▽

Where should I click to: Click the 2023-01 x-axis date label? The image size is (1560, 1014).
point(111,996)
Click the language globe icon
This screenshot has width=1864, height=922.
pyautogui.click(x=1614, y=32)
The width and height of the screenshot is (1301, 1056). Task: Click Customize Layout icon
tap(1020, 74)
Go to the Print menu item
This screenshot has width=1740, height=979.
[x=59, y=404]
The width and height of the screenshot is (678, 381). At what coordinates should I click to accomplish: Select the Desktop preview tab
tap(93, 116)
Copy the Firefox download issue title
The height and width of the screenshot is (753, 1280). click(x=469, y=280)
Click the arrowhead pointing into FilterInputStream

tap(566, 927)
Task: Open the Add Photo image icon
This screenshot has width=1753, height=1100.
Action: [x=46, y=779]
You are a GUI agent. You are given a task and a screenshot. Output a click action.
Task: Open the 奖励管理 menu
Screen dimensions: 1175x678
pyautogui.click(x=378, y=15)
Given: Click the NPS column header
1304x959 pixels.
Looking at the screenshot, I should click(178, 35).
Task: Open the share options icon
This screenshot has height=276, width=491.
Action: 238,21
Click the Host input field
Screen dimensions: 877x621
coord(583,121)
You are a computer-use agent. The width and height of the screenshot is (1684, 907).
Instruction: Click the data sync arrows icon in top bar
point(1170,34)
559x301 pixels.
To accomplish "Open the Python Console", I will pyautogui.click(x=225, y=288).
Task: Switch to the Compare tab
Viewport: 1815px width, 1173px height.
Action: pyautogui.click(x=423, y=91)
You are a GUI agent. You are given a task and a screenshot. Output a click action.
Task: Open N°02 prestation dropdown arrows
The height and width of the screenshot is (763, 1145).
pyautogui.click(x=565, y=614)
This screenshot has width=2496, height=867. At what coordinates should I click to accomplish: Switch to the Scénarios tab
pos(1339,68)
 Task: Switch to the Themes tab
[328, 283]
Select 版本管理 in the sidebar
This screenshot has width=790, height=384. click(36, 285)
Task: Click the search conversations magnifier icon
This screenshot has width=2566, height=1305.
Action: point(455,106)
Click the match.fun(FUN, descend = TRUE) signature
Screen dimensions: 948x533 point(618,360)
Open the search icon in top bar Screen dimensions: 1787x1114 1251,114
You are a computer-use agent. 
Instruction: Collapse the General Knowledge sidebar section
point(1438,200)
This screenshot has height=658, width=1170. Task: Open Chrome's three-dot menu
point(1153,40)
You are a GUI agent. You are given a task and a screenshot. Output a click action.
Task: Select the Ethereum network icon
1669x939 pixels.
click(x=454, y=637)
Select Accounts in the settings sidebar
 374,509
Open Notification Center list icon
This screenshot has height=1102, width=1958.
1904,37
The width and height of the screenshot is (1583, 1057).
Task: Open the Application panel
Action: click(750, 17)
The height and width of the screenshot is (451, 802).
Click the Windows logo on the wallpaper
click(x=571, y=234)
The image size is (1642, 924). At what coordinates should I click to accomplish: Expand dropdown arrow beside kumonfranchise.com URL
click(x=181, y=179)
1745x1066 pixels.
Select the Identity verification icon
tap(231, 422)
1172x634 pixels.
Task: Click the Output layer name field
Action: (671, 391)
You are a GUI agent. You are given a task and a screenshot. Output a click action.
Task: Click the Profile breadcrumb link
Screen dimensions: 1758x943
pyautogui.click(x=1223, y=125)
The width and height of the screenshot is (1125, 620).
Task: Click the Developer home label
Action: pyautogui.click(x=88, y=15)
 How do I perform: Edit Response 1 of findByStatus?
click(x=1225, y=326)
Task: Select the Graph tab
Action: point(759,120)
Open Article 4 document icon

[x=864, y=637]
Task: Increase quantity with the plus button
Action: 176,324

△

__Problem to solve__: Please retype all of the data above exactly as it appears.

__Response to the exercise__:
Where should I click to: Click the 2023-01 x-axis date label? The image size is (1560, 1014).
point(111,996)
Click the language globe icon
This screenshot has width=1864, height=922.
pyautogui.click(x=1614, y=32)
The width and height of the screenshot is (1301, 1056). Task: Click Customize Layout icon
tap(1020, 74)
Go to the Print menu item
This screenshot has width=1740, height=979.
[x=59, y=404]
The width and height of the screenshot is (678, 381). At what coordinates should I click to accomplish: Select the Desktop preview tab
tap(93, 116)
Copy the Firefox download issue title
The height and width of the screenshot is (753, 1280). click(x=469, y=280)
Click the arrowhead pointing into FilterInputStream

tap(566, 927)
Task: Open the Add Photo image icon
This screenshot has width=1753, height=1100.
Action: [x=46, y=779]
You are a GUI agent. You are given a task and a screenshot. Output a click action.
Task: Open the 奖励管理 menu
Screen dimensions: 1175x678
pyautogui.click(x=378, y=15)
Given: Click the NPS column header
1304x959 pixels.
Looking at the screenshot, I should click(178, 35).
Task: Open the share options icon
This screenshot has height=276, width=491.
Action: 238,21
Click the Host input field
Screen dimensions: 877x621
coord(583,121)
You are a computer-use agent. The width and height of the screenshot is (1684, 907).
Instruction: Click the data sync arrows icon in top bar
point(1170,34)
559x301 pixels.
To accomplish "Open the Python Console", I will pyautogui.click(x=225, y=288).
Task: Switch to the Compare tab
Viewport: 1815px width, 1173px height.
Action: pyautogui.click(x=423, y=91)
You are a GUI agent. You are given a task and a screenshot. Output a click action.
Task: Open N°02 prestation dropdown arrows
The height and width of the screenshot is (763, 1145).
pyautogui.click(x=565, y=614)
This screenshot has width=2496, height=867. At what coordinates should I click to accomplish: Switch to the Scénarios tab
pos(1339,68)
 Task: Switch to the Themes tab
[328, 283]
Select 版本管理 in the sidebar
This screenshot has width=790, height=384. click(36, 285)
Task: Click the search conversations magnifier icon
This screenshot has width=2566, height=1305.
Action: point(455,106)
Click the match.fun(FUN, descend = TRUE) signature
Screen dimensions: 948x533 point(618,360)
Open the search icon in top bar Screen dimensions: 1787x1114 1251,114
You are a computer-use agent. 
Instruction: Collapse the General Knowledge sidebar section
point(1438,200)
This screenshot has height=658, width=1170. Task: Open Chrome's three-dot menu
point(1153,40)
You are a GUI agent. You are given a task and a screenshot. Output a click action.
Task: Select the Ethereum network icon
1669x939 pixels.
click(x=454, y=637)
Select Accounts in the settings sidebar
 374,509
Open Notification Center list icon
This screenshot has height=1102, width=1958.
1904,37
The width and height of the screenshot is (1583, 1057).
Task: Open the Application panel
Action: click(750, 17)
The height and width of the screenshot is (451, 802).
Click the Windows logo on the wallpaper
click(x=571, y=234)
The image size is (1642, 924). At what coordinates should I click to accomplish: Expand dropdown arrow beside kumonfranchise.com URL
click(x=181, y=179)
1745x1066 pixels.
Select the Identity verification icon
tap(231, 422)
1172x634 pixels.
Task: Click the Output layer name field
Action: (671, 391)
You are a GUI agent. You are given a task and a screenshot. Output a click action.
Task: Click the Profile breadcrumb link
Screen dimensions: 1758x943
pyautogui.click(x=1223, y=125)
The width and height of the screenshot is (1125, 620).
Task: Click the Developer home label
Action: pyautogui.click(x=88, y=15)
 How do I perform: Edit Response 1 of findByStatus?
click(x=1225, y=326)
Task: Select the Graph tab
Action: point(759,120)
Open Article 4 document icon

[x=864, y=637]
Task: Increase quantity with the plus button
Action: 176,324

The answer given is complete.